Can you transcribe each of the records below, line for line, without changing a word?

Provided material
══════════════════════════════
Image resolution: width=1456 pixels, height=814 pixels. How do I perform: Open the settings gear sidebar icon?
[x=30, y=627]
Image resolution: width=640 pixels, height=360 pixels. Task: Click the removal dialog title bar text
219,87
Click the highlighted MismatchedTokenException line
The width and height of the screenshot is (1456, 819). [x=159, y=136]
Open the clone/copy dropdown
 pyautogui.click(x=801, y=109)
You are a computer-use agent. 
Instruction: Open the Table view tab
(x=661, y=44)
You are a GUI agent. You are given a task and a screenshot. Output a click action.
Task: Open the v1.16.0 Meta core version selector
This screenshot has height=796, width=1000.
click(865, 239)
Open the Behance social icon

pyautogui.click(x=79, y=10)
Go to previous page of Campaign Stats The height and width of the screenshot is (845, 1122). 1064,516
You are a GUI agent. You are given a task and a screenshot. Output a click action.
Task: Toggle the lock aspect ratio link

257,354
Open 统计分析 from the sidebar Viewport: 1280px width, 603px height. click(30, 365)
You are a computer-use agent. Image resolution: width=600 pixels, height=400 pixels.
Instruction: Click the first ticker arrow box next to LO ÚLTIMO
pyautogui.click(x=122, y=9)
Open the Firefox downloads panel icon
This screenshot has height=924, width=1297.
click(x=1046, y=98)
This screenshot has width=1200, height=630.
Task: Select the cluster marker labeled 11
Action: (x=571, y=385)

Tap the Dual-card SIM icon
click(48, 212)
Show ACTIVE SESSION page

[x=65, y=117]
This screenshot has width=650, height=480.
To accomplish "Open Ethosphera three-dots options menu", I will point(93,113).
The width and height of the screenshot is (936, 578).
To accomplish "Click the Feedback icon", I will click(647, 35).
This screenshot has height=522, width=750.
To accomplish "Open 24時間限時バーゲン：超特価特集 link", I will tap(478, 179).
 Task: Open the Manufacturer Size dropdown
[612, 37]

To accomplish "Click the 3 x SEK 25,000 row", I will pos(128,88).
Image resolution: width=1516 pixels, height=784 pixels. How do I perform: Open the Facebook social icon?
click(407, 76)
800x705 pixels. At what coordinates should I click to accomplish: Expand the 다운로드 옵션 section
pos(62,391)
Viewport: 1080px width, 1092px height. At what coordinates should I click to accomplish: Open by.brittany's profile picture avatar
══════════════════════════════
Response to the exercise
Image resolution: width=1456 pixels, height=814 pixels. How do I perform: Open the settings gear sidebar icon?
[x=30, y=627]
Image resolution: width=640 pixels, height=360 pixels. Task: Click the removal dialog title bar text
219,87
Click the highlighted MismatchedTokenException line
The width and height of the screenshot is (1456, 819). [x=159, y=136]
Open the clone/copy dropdown
 pyautogui.click(x=801, y=109)
You are a computer-use agent. 
Instruction: Open the Table view tab
(x=661, y=44)
You are a GUI agent. You are given a task and a screenshot. Output a click action.
Task: Open the v1.16.0 Meta core version selector
This screenshot has height=796, width=1000.
click(865, 239)
Open the Behance social icon

pyautogui.click(x=79, y=10)
Go to previous page of Campaign Stats The height and width of the screenshot is (845, 1122). 1064,516
You are a GUI agent. You are given a task and a screenshot. Output a click action.
Task: Toggle the lock aspect ratio link

257,354
Open 统计分析 from the sidebar Viewport: 1280px width, 603px height. click(30, 365)
You are a computer-use agent. Image resolution: width=600 pixels, height=400 pixels.
Instruction: Click the first ticker arrow box next to LO ÚLTIMO
pyautogui.click(x=122, y=9)
Open the Firefox downloads panel icon
This screenshot has height=924, width=1297.
click(x=1046, y=98)
This screenshot has width=1200, height=630.
Task: Select the cluster marker labeled 11
Action: (x=571, y=385)

Tap the Dual-card SIM icon
click(48, 212)
Show ACTIVE SESSION page

[x=65, y=117]
This screenshot has width=650, height=480.
To accomplish "Open Ethosphera three-dots options menu", I will point(93,113).
The width and height of the screenshot is (936, 578).
To accomplish "Click the Feedback icon", I will click(647, 35).
This screenshot has height=522, width=750.
To accomplish "Open 24時間限時バーゲン：超特価特集 link", I will tap(478, 179).
 Task: Open the Manufacturer Size dropdown
[612, 37]

To accomplish "Click the 3 x SEK 25,000 row", I will pos(128,88).
Image resolution: width=1516 pixels, height=784 pixels. How do I perform: Open the Facebook social icon?
click(407, 76)
800x705 pixels. At what coordinates should I click to accomplish: Expand the 다운로드 옵션 section
pos(62,391)
Viewport: 1080px width, 1092px height. At what coordinates should I click to accomplish: Open by.brittany's profile picture avatar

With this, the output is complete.